Só um dos 28 parágrafos da Declaração Conjunta dos presidentes do Brasil e do Conselho da UE menciona a discussão de um acordo entre o bloco europeu e o Mercosul: "Ambas as partes reiteram sua disposição de retomar as negociações" - só isso, nada mais sério. Acordo comercial com o Brasil, nem pensar. Os negociadores europeus só têm mandato para tratar do assunto com o Mercosul, e o presidente da Comissão Européia, o português José Manuel Durão Barroso, não iria além disso. Mas o presidente Luiz Inácio Lula da Silva não se mostra incomodado com isso.
Ele rejeita a hipótese de abandonar a união aduaneira do Mercosul para buscar acordos de livre-comércio de interesse do Brasil - até porque ele não parece conceber o Brasil como um país com interesses próprios e independentes de seus parceiros sul-americanos.
Como o Brasil é o país menos influente no Mercosul, as discussões com a União Européia continuarão a depender do governante argentino, do novo presidente paraguaio e, em breve, do líder bolivariano Hugo Chávez.
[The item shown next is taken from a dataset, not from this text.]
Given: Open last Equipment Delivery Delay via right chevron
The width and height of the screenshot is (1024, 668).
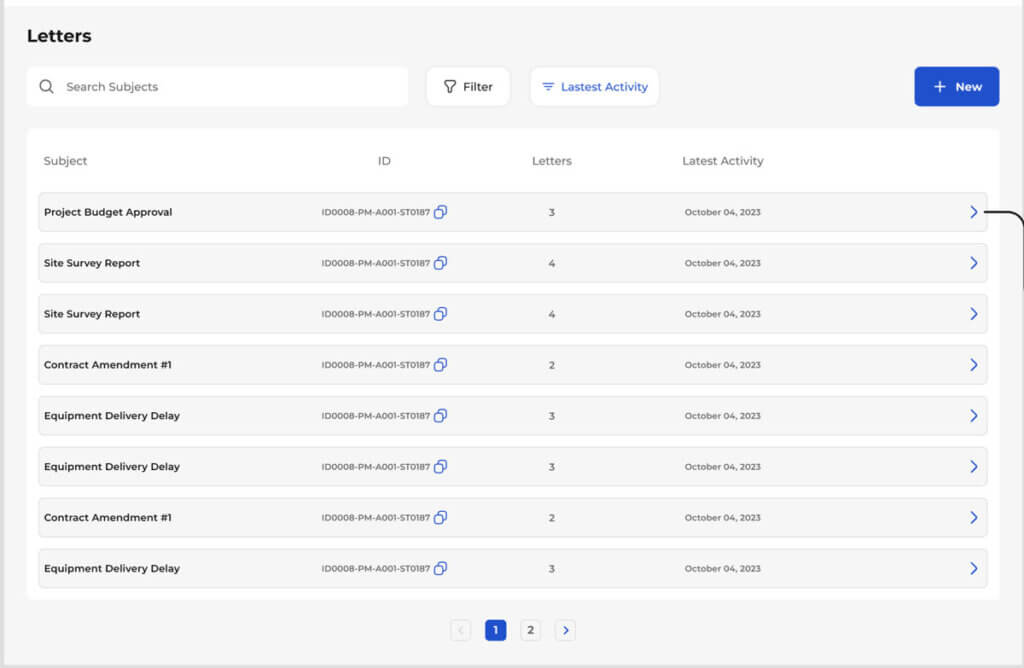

Empresários brasileiros participantes do encontro com os europeus defenderam a independência do Brasil em relação ao Mercosul, descrito como um peso. No dia seguinte, o presidente Lula os acusou de preconceituosos.
A Declaração Conjunta é um palavrório com muita declaração de boas intenções e quase nenhuma substância. Menciona-se, por exemplo, o compromisso do Brasil e da UE de promover o uso de biocombustíveis, mas não há uma única palavra sobre a abertura do mercado europeu ao etanol brasileiro.
No mesmo documento, os dois lados prometeram evitar novas medidas protecionistas e lamentaram a impossibilidade de concluir neste ano as negociações sobre os temas básicos da Rodada Doha. Mas isso todos os principais participantes das últimas discussões lamentaram. Quanto ao presidente Sarkozy, nunca deixou de pressionar o negociador da União Européia para limitar as concessões no comércio agrícola e defender o protecionismo desejado pelas organizações agrícolas da Europa. Seria uma surpresa se o presidente francês mudasse de atitude agora e passasse a defender uma efetiva liberalização do comércio agrícola. Só o presidente Lula parece levar a sério essa possibilidade.
Lula e Sarkozy repetiram em dueto a cantilena contra a especulação financeira e a favor da maior regulação do mercado. Prometeram aliar-se no G-20 financeiro (formado pelas maiores economias desenvolvidas e emergentes) para defender uma nova arquitetura para as finanças globais. A aliança, naturalmente, é contra a influência do governo americano.
O acordo com a França pouco representa, em termos práticos, para o Brasil, porque o país não dispõe de um sistema financeiro tão grande e tão globalizado quanto o das maiores economias desenvolvidas. Mas o apoio de um grande emergente pode ter alguma utilidade política para um governo francês empenhado, quase invariavelmente, em se afirmar perante o poderio americano.
Quanto à aliança a favor de uma renovação do papel do Fundo Monetário Internacional (FMI), nada acrescenta ao já combinado. Lula não conhece muito sobre o assunto e Sarkozy não é propriamente um especialista. Mas ele é o responsável pela indicação do também francês Dominique Strauss-Kahn para a chefia do FMI, há mais de um ano. Além disso, o comitê político mais importante do Fundo já recomendou a ampliação de suas funções de monitoramento e supervisão. O G-20, na recente reunião de Washington, reforçou a idéia. Em economia internacional, Lula se satisfaz com pouco.